## About this exercise
The entries below are to be copied exactly, with nothing left out.

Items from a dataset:

------------

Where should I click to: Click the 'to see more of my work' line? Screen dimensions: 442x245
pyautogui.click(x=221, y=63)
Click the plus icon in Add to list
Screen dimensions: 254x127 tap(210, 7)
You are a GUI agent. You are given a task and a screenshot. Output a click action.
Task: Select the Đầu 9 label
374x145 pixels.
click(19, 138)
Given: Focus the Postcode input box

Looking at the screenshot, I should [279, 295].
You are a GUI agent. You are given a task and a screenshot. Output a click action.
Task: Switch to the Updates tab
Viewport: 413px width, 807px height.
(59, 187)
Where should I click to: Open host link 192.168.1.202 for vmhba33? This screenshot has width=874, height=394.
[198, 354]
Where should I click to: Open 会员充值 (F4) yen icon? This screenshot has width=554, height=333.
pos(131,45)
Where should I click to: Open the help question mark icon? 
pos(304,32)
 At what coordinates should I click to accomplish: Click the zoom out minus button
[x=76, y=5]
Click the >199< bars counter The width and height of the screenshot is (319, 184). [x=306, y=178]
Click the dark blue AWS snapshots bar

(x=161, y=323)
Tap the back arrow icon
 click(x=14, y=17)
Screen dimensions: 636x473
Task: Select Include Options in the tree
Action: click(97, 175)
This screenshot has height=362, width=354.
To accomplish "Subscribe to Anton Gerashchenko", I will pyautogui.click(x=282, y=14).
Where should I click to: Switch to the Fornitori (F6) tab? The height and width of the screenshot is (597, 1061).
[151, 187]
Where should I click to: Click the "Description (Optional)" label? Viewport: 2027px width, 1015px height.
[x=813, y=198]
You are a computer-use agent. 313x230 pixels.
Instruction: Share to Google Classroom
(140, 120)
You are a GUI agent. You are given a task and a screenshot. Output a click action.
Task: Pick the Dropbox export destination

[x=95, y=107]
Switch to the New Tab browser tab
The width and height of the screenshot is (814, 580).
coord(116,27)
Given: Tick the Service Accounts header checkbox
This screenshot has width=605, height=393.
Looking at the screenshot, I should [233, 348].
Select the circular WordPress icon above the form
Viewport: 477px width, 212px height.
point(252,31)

------------

## Written answer
Where should I click to: Click the 'to see more of my work' line? Screen dimensions: 442x245
pyautogui.click(x=221, y=63)
Click the plus icon in Add to list
Screen dimensions: 254x127 tap(210, 7)
You are a GUI agent. You are given a task and a screenshot. Output a click action.
Task: Select the Đầu 9 label
374x145 pixels.
click(19, 138)
Given: Focus the Postcode input box

Looking at the screenshot, I should [279, 295].
You are a GUI agent. You are given a task and a screenshot. Output a click action.
Task: Switch to the Updates tab
Viewport: 413px width, 807px height.
(59, 187)
Where should I click to: Open host link 192.168.1.202 for vmhba33? This screenshot has width=874, height=394.
[198, 354]
Where should I click to: Open 会员充值 (F4) yen icon? This screenshot has width=554, height=333.
pos(131,45)
Where should I click to: Open the help question mark icon? 
pos(304,32)
 At what coordinates should I click to accomplish: Click the zoom out minus button
[x=76, y=5]
Click the >199< bars counter The width and height of the screenshot is (319, 184). [x=306, y=178]
Click the dark blue AWS snapshots bar

(x=161, y=323)
Tap the back arrow icon
 click(x=14, y=17)
Screen dimensions: 636x473
Task: Select Include Options in the tree
Action: click(97, 175)
This screenshot has height=362, width=354.
To accomplish "Subscribe to Anton Gerashchenko", I will pyautogui.click(x=282, y=14).
Where should I click to: Switch to the Fornitori (F6) tab? The height and width of the screenshot is (597, 1061).
[151, 187]
Where should I click to: Click the "Description (Optional)" label? Viewport: 2027px width, 1015px height.
[x=813, y=198]
You are a computer-use agent. 313x230 pixels.
Instruction: Share to Google Classroom
(140, 120)
You are a GUI agent. You are given a task and a screenshot. Output a click action.
Task: Pick the Dropbox export destination

[x=95, y=107]
Switch to the New Tab browser tab
The width and height of the screenshot is (814, 580).
coord(116,27)
Given: Tick the Service Accounts header checkbox
This screenshot has width=605, height=393.
Looking at the screenshot, I should [233, 348].
Select the circular WordPress icon above the form
Viewport: 477px width, 212px height.
point(252,31)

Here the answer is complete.